Se mi soffermo ad osservare l'atto del tradimento nei passi della storia, della letteratura, dell'epica, della musica (e chi più ne  ha più ne metta ), quello che mi salta subito agli occhi è la profonda tragedia che sempre ne consegue; facciamo 2 conti: Eva e Adamo: bè, non credo di dover stare qui a scrivere cosa sia successo vero? Adamo mangia quella cazzo di mela (è che vivo in Trentino, la terra delle mele...dispiace un po') Eva sorride sorniona, Dio passeggia tranquillo per il suo bel giardino; poi chiama Adamo e dice "allora ragazzaccio? che combini?" Adamo fifone dice che è stata Eva, Eva dal canto suo da la colpa a Satana e Satana non si trova da nessuna parte.
Ergo: Dio s'incazza di brutto e da allora siamo rimasti nudi (cosa a volte imbarazzante, diciamolo) sudiamo per portare a casa la pagnotta, siamo collezionisti di guai e partoriamo con dolore.

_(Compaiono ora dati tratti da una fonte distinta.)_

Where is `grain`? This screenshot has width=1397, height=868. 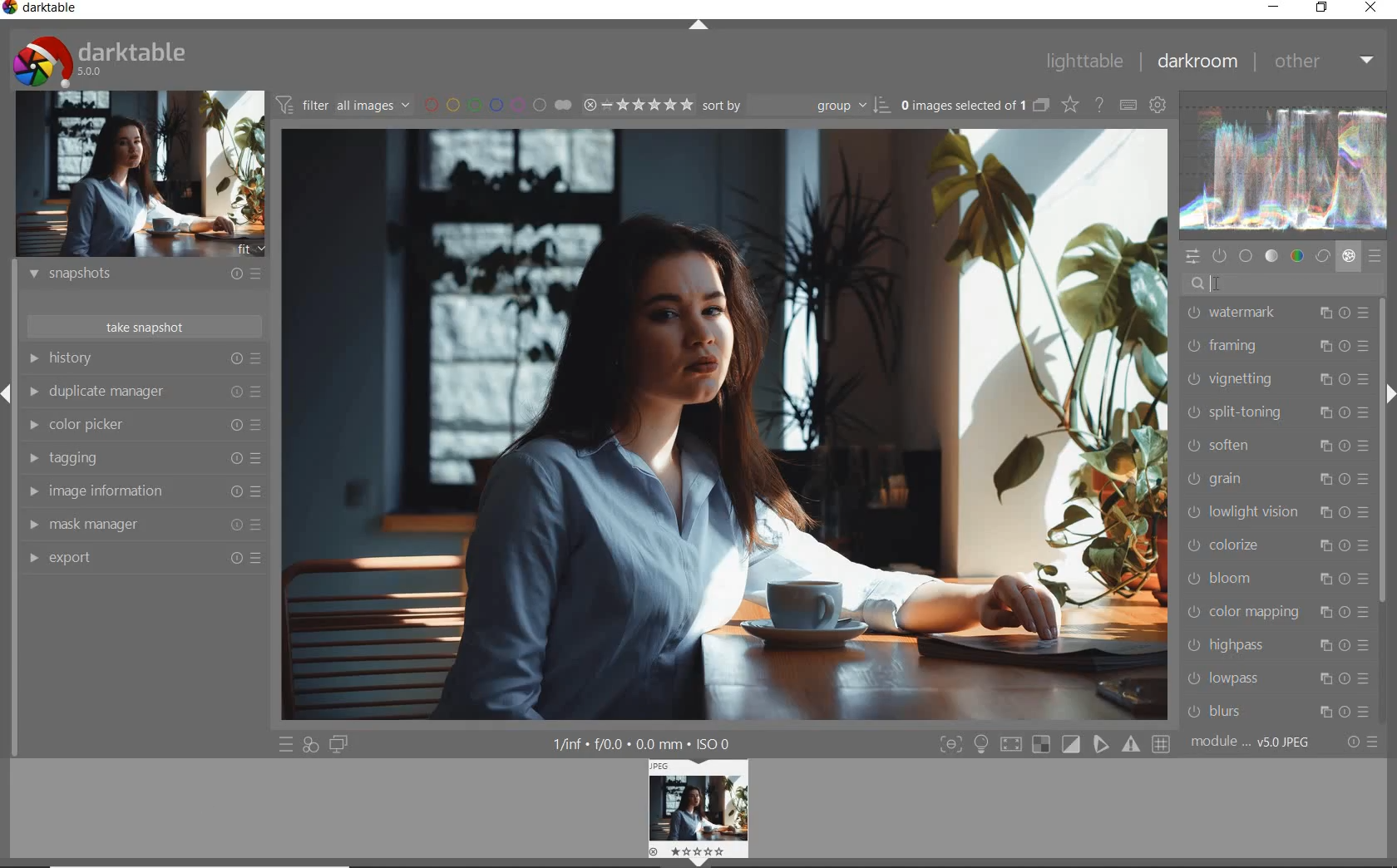 grain is located at coordinates (1279, 479).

Gesù Cristo e Giuda Iscariota: tutti sappiamo come è andata a finire no? Il primo torturato e crocifisso e l'altro suicida (ma dico io...godersi almeno i fottuti 30 denari no?) Giulio Cesare e Marco Giunio Bruto: anche in tal caso, il figlio adottivo di Cesare congiura con 60  Senatori e uccide l'Imperatore con 23 coltellate il 15 Marzo del 44 a.C.
Chi non ricorda la frase " Tu quoqe, Brute, fili mi "? (Le versioni di latino, incubo e stillicidio per molti) Efialte di Trachis e Leonida: ricordate gli Spatani, che erano solo 300 (tutti fichissimi però eh) impegnati in un sanguinoso conflitto contro i Persiani? No? E' lo stesso; fatto sta che sto' burino de Efialte, mostrò un sentiero nascosto alle forze speciali d'elite persiane, che poterono grazie a questo tradimento, cogliere gli Spartani alle spalle e fare un macello...ecco (vatti a fidare di un contadino della Tessaglia, scarpe grosse e cervello fino) Artù e Ginevra: altro bel casino signori miei!! Lei giovane e bella (aggiungo fessa ma è una mia opinione) lui Re e cavaliere della Tavola Rotonda, l'altro un figaccio della madonna chiamato Lancillotto, ovviamente miglior amico di re Artù; conseguenze? Il regno in mano ai nemici, Lancillotto esiliato, Artù sclerato e tutti i cavalieri in giro a cercare il benedetto Graal, che non solo non si sa dove sia, ma nessuno sa cosa sia!!! Paolo e Francesca: Ne vogliamo parlare? Relazione adultera dove lei, una della famiglia dei  "da Polenta" (e crauti aggiungerei io ) di Ravenna e lui  dei Malatesta di Rimini.